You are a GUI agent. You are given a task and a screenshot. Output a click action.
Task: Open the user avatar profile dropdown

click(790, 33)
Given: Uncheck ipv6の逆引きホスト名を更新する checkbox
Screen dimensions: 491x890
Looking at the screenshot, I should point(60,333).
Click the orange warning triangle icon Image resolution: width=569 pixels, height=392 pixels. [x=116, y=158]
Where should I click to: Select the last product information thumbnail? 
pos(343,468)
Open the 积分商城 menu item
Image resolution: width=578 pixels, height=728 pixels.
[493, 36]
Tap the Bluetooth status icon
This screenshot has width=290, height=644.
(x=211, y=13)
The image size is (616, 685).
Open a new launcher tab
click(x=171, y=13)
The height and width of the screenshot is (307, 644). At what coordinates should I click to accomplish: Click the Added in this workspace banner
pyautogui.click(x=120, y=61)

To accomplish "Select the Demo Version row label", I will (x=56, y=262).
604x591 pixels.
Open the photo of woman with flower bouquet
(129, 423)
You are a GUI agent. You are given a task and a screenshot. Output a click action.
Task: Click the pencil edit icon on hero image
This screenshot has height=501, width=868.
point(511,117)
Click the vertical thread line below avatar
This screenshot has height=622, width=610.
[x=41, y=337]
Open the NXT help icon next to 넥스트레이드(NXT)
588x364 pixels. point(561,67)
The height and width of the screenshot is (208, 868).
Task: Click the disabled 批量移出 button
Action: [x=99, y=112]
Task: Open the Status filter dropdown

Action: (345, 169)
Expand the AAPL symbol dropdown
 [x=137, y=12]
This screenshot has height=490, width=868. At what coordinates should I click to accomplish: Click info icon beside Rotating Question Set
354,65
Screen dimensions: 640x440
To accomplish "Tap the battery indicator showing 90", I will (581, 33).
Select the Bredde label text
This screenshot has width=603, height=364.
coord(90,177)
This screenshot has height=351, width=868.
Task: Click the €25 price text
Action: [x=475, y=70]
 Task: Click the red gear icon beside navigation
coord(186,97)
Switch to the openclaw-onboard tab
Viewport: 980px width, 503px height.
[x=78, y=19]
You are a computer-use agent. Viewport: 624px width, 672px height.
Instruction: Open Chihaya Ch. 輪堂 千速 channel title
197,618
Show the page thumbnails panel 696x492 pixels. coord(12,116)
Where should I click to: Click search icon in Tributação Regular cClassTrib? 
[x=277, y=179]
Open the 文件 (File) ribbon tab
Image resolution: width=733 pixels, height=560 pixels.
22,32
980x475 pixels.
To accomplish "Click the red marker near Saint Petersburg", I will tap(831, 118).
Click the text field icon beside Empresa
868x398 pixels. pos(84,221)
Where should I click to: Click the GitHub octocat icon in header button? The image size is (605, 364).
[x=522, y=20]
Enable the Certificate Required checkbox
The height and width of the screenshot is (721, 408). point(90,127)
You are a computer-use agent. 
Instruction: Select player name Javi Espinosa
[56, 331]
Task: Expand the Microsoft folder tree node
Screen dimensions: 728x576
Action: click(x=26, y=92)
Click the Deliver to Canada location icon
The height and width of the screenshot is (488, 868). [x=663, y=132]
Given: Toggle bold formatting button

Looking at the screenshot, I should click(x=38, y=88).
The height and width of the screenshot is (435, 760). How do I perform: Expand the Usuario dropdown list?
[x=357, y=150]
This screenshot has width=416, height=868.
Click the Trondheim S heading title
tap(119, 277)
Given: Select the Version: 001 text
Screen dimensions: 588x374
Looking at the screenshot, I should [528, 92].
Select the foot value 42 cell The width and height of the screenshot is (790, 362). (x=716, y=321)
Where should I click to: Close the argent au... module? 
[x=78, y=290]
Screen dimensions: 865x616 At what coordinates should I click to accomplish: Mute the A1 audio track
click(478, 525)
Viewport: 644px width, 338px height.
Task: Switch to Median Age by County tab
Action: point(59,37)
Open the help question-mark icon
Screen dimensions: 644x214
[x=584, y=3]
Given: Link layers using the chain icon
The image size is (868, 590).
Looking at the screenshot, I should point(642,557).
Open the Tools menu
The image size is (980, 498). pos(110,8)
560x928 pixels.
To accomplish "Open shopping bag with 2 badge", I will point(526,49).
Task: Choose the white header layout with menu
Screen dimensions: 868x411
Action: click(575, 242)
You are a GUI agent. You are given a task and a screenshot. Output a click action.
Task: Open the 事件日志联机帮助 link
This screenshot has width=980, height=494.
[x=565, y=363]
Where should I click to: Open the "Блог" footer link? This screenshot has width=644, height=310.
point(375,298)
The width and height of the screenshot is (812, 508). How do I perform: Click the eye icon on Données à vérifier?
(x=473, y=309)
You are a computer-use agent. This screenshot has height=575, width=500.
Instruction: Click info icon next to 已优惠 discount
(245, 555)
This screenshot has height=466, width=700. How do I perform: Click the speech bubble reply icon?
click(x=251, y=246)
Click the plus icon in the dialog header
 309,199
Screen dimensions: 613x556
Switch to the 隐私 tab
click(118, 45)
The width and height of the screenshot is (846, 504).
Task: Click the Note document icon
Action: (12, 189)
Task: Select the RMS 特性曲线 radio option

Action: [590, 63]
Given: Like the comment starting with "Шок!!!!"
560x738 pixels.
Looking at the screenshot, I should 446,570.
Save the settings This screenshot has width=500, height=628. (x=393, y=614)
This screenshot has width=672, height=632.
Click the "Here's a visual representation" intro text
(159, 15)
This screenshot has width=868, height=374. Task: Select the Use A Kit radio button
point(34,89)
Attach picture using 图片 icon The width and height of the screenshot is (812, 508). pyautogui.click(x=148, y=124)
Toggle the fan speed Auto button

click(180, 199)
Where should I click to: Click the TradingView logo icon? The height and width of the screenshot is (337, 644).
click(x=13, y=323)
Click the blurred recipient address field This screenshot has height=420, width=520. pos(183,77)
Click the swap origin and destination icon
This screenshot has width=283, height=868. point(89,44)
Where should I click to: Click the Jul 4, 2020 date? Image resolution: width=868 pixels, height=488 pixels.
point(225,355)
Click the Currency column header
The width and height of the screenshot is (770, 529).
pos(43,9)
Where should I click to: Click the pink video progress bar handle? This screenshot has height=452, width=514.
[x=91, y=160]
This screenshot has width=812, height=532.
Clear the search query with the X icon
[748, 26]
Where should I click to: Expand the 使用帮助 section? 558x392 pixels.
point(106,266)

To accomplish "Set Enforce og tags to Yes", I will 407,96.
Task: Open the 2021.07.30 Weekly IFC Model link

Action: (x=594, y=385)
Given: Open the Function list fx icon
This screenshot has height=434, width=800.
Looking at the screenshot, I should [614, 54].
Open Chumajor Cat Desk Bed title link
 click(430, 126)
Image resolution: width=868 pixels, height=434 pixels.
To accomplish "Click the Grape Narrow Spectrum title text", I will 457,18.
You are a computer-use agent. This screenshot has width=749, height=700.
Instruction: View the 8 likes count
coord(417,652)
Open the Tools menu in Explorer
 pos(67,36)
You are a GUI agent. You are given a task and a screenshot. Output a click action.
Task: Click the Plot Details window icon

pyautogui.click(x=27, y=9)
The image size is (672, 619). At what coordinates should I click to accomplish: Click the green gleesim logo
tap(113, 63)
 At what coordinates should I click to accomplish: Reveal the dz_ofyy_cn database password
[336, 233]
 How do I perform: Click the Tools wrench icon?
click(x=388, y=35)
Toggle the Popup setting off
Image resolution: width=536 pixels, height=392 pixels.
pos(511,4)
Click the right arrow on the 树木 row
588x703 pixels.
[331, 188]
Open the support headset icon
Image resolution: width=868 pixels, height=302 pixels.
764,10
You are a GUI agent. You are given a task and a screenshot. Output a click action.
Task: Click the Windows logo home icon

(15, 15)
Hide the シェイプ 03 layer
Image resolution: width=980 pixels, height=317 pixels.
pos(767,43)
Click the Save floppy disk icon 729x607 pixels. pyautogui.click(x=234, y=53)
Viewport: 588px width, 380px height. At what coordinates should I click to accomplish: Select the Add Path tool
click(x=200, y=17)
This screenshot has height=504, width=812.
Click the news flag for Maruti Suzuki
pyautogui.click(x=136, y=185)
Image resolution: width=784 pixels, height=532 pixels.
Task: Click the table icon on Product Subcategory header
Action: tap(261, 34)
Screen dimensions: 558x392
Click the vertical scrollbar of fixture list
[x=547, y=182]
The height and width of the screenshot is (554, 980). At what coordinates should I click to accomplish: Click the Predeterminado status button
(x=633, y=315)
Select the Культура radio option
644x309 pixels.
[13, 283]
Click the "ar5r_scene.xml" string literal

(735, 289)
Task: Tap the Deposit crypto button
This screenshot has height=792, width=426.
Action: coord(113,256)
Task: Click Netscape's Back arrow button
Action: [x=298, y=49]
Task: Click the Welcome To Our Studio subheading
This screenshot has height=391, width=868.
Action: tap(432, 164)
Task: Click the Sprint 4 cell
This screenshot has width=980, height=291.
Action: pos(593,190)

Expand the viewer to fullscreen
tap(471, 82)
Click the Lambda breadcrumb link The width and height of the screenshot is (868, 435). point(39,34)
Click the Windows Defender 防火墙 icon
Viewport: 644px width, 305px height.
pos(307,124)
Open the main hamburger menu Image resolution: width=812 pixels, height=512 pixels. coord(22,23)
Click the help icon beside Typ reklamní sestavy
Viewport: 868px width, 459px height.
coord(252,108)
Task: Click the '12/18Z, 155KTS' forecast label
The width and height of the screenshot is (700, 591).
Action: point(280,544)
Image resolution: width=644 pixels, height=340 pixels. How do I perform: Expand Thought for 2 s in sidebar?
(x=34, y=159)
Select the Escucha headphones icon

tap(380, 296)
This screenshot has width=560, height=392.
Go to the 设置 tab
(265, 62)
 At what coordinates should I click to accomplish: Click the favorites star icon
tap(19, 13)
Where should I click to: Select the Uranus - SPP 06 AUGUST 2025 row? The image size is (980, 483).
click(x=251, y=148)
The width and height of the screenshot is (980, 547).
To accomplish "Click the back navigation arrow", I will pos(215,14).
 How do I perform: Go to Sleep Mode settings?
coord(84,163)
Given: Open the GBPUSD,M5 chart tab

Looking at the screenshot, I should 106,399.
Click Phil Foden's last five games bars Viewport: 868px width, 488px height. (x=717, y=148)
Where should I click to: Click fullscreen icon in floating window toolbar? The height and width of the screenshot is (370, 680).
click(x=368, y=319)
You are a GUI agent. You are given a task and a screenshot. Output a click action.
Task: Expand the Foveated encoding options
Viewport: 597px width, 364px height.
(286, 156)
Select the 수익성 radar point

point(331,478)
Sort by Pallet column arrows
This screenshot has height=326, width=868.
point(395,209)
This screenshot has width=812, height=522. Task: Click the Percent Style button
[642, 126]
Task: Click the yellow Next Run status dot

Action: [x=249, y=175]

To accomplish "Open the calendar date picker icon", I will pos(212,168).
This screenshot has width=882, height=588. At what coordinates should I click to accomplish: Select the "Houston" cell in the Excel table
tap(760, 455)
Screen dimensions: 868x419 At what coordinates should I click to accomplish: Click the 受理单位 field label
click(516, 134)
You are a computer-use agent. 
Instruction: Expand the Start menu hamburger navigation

• _WHAT TO DO_
Starting with the line that contains "This screenshot has width=560, height=392.", write out each line through the end of the listing, exactly as it appears, and include nothing else.

• _THE COMPLETED TASK_
This screenshot has width=560, height=392.
Go to the 设置 tab
(265, 62)
 At what coordinates should I click to accomplish: Click the favorites star icon
tap(19, 13)
Where should I click to: Select the Uranus - SPP 06 AUGUST 2025 row? The image size is (980, 483).
click(x=251, y=148)
The width and height of the screenshot is (980, 547).
To accomplish "Click the back navigation arrow", I will pos(215,14).
 How do I perform: Go to Sleep Mode settings?
coord(84,163)
Given: Open the GBPUSD,M5 chart tab

Looking at the screenshot, I should 106,399.
Click Phil Foden's last five games bars Viewport: 868px width, 488px height. (x=717, y=148)
Where should I click to: Click fullscreen icon in floating window toolbar? The height and width of the screenshot is (370, 680).
click(x=368, y=319)
You are a GUI agent. You are given a task and a screenshot. Output a click action.
Task: Expand the Foveated encoding options
Viewport: 597px width, 364px height.
(286, 156)
Select the 수익성 radar point

point(331,478)
Sort by Pallet column arrows
This screenshot has height=326, width=868.
point(395,209)
This screenshot has width=812, height=522. Task: Click the Percent Style button
[642, 126]
Task: Click the yellow Next Run status dot

Action: [x=249, y=175]

To accomplish "Open the calendar date picker icon", I will pos(212,168).
This screenshot has width=882, height=588. At what coordinates should I click to accomplish: Select the "Houston" cell in the Excel table
tap(760, 455)
Screen dimensions: 868x419 At what coordinates should I click to accomplish: Click the 受理单位 field label
click(516, 134)
You are a computer-use agent. 
Instruction: Expand the Start menu hamburger navigation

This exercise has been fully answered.